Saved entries
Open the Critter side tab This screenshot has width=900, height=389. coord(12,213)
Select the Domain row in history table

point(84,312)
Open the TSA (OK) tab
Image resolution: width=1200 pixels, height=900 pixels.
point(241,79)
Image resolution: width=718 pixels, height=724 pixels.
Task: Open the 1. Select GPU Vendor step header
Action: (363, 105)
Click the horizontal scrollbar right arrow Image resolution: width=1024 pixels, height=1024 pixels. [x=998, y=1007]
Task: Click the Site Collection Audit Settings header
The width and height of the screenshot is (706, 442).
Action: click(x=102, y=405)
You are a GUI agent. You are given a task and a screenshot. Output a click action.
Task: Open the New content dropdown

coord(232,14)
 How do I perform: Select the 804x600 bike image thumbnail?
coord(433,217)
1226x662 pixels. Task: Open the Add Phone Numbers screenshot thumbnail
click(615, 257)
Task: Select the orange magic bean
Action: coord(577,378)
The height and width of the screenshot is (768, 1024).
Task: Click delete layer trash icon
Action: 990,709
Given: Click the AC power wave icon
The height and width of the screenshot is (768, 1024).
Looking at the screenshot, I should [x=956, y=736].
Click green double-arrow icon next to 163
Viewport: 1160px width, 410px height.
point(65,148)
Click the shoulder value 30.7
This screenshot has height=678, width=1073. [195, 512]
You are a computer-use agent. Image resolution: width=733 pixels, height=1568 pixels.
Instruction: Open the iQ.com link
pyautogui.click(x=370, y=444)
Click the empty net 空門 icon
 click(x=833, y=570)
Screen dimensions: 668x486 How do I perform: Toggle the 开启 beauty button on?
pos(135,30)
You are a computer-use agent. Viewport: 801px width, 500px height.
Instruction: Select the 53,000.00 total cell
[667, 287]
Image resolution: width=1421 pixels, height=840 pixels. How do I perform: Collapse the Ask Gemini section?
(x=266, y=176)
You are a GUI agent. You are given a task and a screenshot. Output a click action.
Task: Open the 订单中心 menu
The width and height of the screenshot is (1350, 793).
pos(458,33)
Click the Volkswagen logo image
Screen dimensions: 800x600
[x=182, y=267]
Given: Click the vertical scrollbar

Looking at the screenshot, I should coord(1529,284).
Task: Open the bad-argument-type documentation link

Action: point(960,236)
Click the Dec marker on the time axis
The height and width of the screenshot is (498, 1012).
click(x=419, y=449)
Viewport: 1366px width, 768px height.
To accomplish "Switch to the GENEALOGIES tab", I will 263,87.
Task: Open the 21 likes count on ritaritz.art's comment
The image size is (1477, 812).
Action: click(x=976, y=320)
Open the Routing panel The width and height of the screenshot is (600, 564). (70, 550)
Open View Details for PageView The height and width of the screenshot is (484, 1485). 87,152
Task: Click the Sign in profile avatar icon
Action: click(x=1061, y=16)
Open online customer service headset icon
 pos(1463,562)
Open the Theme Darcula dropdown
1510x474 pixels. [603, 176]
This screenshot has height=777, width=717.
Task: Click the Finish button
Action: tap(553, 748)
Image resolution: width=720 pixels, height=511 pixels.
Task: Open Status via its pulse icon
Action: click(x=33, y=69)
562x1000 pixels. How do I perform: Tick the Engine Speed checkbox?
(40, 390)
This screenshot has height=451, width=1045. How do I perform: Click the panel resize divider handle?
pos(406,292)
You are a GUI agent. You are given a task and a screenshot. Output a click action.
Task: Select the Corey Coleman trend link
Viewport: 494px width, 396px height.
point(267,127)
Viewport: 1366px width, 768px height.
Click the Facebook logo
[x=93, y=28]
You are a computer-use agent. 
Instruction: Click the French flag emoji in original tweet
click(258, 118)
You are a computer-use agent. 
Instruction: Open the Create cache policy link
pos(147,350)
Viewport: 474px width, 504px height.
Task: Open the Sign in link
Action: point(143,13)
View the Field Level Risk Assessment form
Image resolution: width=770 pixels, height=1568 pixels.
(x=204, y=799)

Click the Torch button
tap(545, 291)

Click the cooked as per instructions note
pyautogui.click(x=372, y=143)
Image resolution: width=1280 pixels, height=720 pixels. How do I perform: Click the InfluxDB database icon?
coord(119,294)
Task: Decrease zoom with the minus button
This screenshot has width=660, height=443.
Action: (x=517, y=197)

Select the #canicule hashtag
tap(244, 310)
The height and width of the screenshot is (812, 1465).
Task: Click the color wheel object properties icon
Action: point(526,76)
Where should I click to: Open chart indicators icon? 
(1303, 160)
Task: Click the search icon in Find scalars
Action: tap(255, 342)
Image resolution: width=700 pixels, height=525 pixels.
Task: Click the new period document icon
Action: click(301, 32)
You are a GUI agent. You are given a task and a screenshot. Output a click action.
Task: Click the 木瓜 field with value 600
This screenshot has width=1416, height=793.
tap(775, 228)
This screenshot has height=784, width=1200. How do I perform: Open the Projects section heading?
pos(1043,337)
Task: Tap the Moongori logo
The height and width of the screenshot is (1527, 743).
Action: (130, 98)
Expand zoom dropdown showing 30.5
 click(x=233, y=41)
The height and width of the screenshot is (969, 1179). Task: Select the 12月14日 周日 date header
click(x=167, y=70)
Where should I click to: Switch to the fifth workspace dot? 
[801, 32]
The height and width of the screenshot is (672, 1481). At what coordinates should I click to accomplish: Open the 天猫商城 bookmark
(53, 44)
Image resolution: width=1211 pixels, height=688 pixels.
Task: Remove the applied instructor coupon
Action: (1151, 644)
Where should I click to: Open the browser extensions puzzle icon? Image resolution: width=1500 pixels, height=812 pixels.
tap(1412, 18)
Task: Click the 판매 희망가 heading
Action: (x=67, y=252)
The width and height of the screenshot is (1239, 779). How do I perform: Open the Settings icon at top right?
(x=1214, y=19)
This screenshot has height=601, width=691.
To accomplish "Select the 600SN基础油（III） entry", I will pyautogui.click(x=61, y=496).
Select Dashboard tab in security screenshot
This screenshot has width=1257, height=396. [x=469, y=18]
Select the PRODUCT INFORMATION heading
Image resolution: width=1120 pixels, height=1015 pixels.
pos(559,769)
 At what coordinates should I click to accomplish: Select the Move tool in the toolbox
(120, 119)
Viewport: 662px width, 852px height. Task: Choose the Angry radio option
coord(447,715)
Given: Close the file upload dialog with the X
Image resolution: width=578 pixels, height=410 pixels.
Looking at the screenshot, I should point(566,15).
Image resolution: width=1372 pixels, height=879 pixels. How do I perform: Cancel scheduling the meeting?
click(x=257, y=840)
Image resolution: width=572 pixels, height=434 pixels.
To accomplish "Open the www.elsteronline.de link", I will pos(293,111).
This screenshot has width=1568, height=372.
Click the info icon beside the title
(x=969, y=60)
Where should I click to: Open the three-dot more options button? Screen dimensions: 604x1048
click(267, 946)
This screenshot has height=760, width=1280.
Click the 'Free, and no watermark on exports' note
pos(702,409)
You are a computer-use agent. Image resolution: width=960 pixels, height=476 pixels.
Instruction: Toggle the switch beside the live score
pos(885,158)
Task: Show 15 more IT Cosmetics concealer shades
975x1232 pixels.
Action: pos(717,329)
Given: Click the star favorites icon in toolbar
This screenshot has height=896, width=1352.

**PROBLEM REQUIREMENTS:**
In the records above, how many lines hold the string "with"? Give the number only.

**THE ANSWER:**
3